Cash, check, or charge: Paying for illegal activities

In the past few years, as metal commodity prices have climbed, metal theft has become increasingly common. While theft of copper from electrical wire and air conditioning units appears to be the favorite metal heist these days, amazingly, some thieves are also targeting such metal-carrying items as manhole covers and railroad track. In fact, just last month, thieves stole a two-ton historic bell in San Francisco. By now you are probably asking yourself, what does this particular crime have to do with payments?

Well, interestingly, in an effort to crack down on the growing problem of metal theft, the state of Louisiana recently passed a bill limiting the use of cash. I discovered the bill through a recent headline on the Drudge Report: "Law bans cash transactions—for secondhand goods." Clicking the headline led me to this news story about House Bill No. 195. Among the bill's many provisions, number 1864.3 states that "a secondhand dealer shall not enter into any cash transactions in payment for the purchase of junk or used or secondhand property. Payment shall be made in the form of check, electronic transfers, or money order issued to the seller…and made payable to the name and address of the seller."

The intent of Louisiana lawmakers is to assist law enforcement by creating a trail of payment transactions between dealers, such as scrap metal recyclers. Such a trail does not currently exist for cash transactions. If history tells us anything, it tells us that the right side won't be able to stay a step ahead of criminals for long. Restrictions on cash transactions will inevitably force criminals to figure out something else they can use to hide their activities. The question is, what form will that something else take?

Risk of cash payments
In the past, this blog examined some of the risks associated with merchants who accept cash for payments. These risks include robbery, employee theft, and counterfeit currency. The recent legislation in Louisiana addresses a very different cash-related risk—the anonymity it provides to criminals. This anonymity makes cash the ideal payment for all parties involved in illicit activities such as prostitution, drug trafficking, illegal gambling, and stolen goods sales. It has proven to be difficult enough for law enforcement to catch those engaged in these activities unless they are caught in the act. Transacting for these goods and services in cash makes it even more difficult to catch them.

While Louisiana's very limited restriction of cash usage to fight crime is new to the United States, other countries have already implemented such policies. In Mexico, organized crime and drug trafficking prompted officials to adopt measures that set limits on cash transactions for real estate and luxury good items. In Italy, tax evasion led to the government banning any cash transactions exceeding 5,000 euros. Tax evasion also prompted the Greek government to ban person-to-business and business-to-business cash transactions over 1,500 euros.
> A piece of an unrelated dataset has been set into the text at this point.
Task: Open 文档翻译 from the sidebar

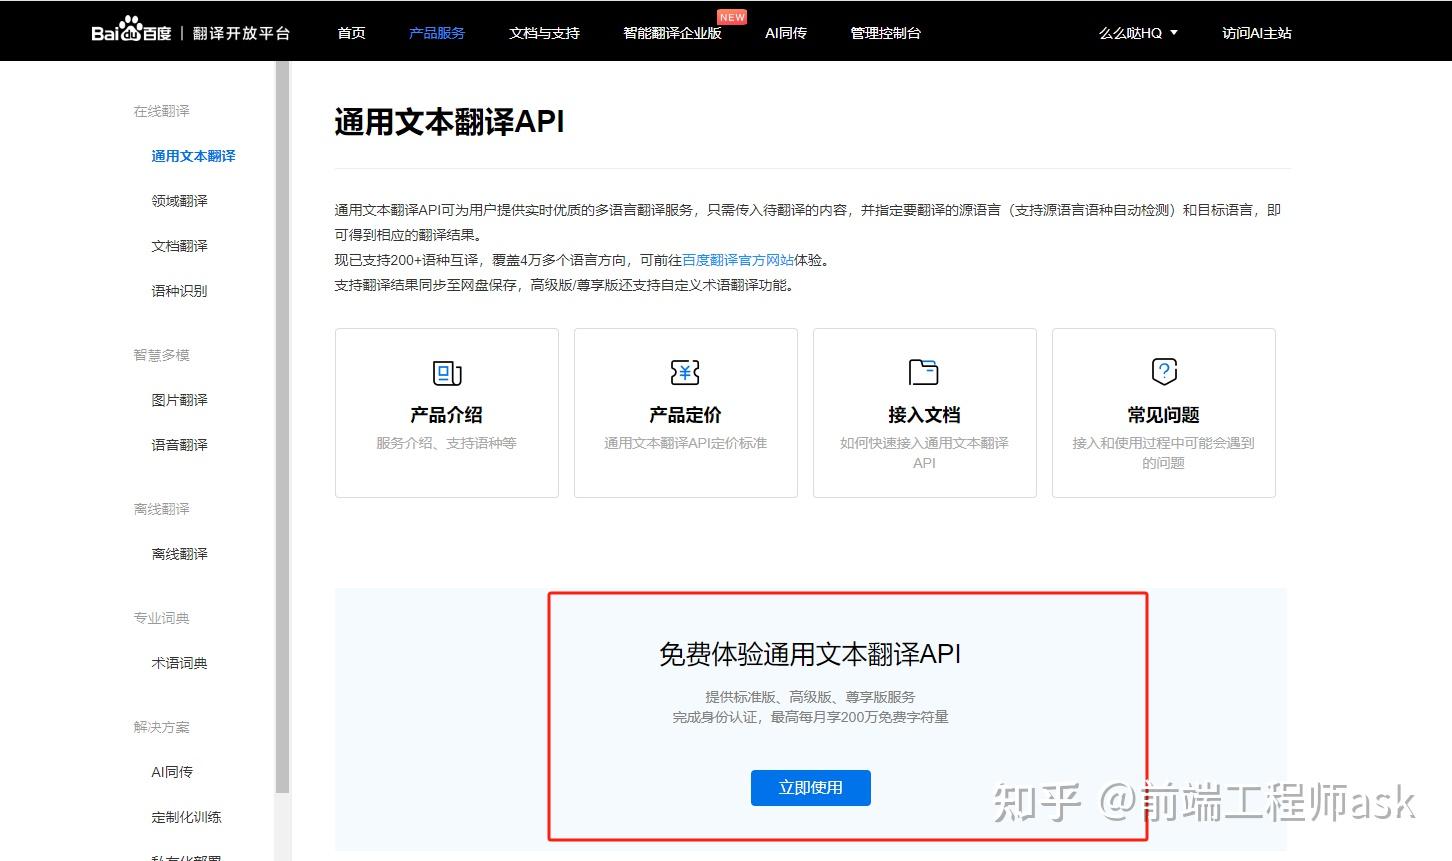Action: click(x=179, y=245)
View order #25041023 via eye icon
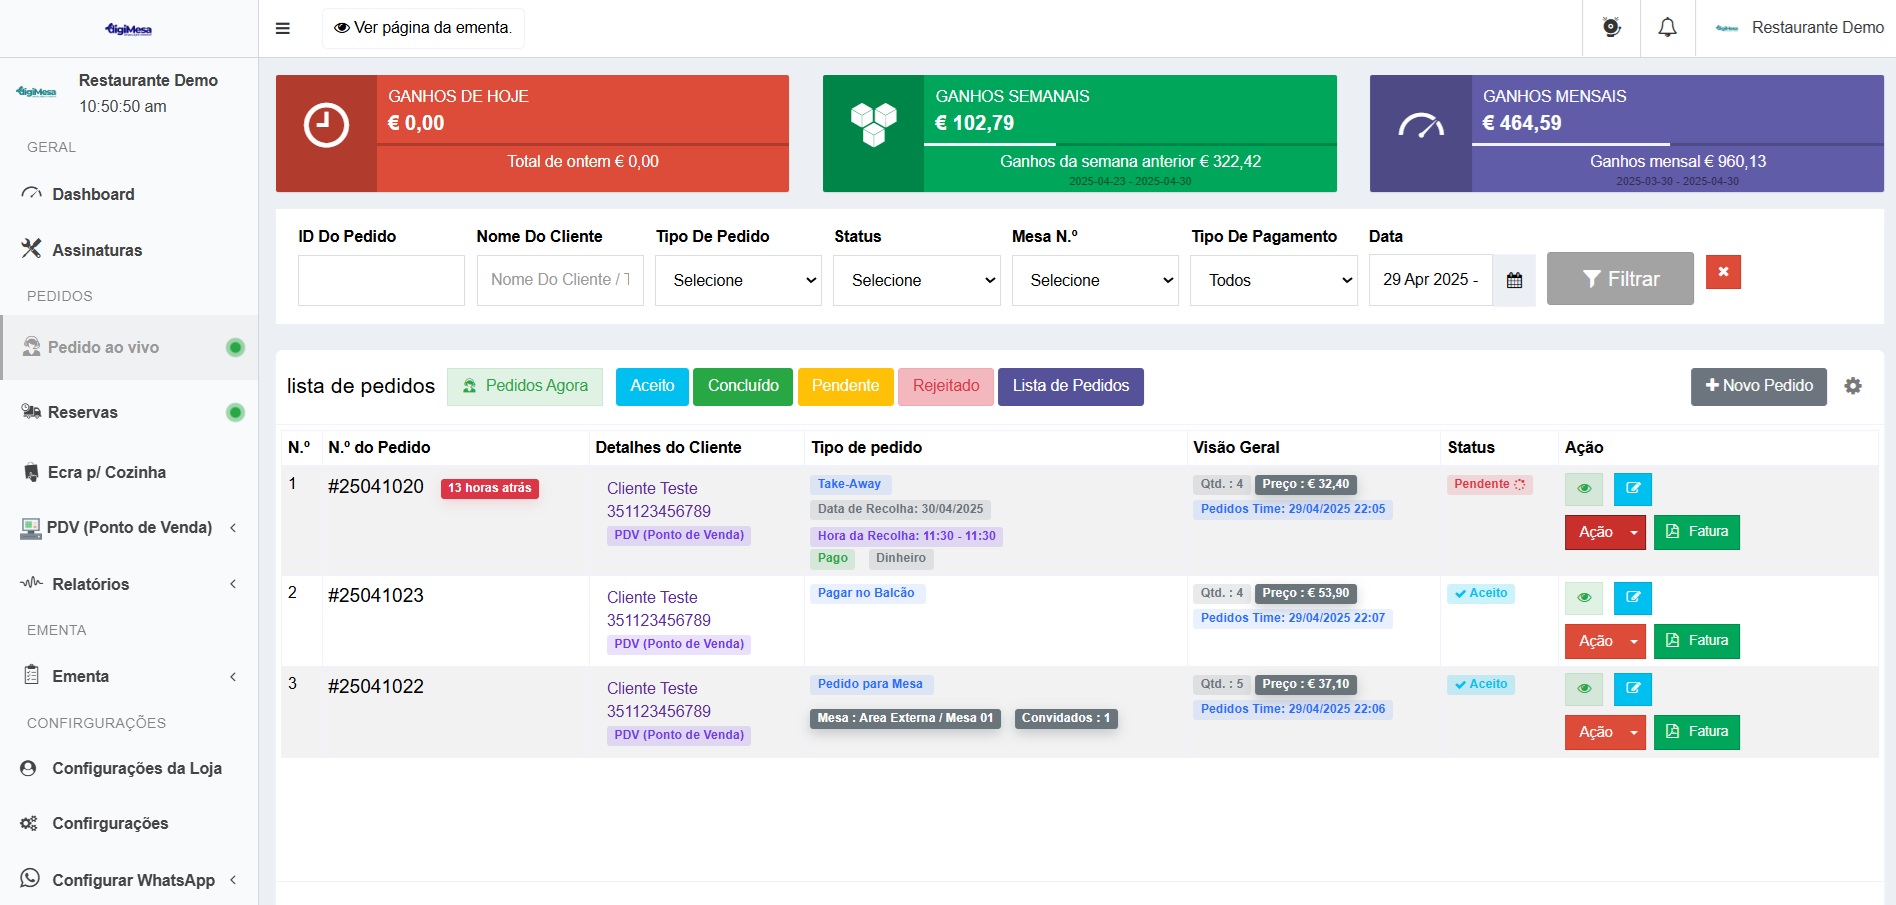 click(1584, 598)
Potential impacts of restricting cash payments The implications of payment restrictions are many, including additional costs and hardships for parties engaging in legitimate cash transactions. Further, such restrictions could lead criminals to the use of alternative currencies, such as Bitcoin and Liberty Reserve, which are digital currency payment systems that use digital "coins" or tokens to represent monetary values. Unlike traditional currency, these alternative currencies are generally not backed by an asset or central bank, and their value is driven through exchanges that allow people to buy and sell the digital coin. Unfortunately, like cash, these currencies provide anonymity, so people engaged in illicit activities can escape detection by using them as mediums of exchange. In fact, a recent report detailed the use of Bitcoins for purchasing illegal drugs on an underground website. (This report even prompted two U.S. senators to request that federal officials crack down on Bitcoin.)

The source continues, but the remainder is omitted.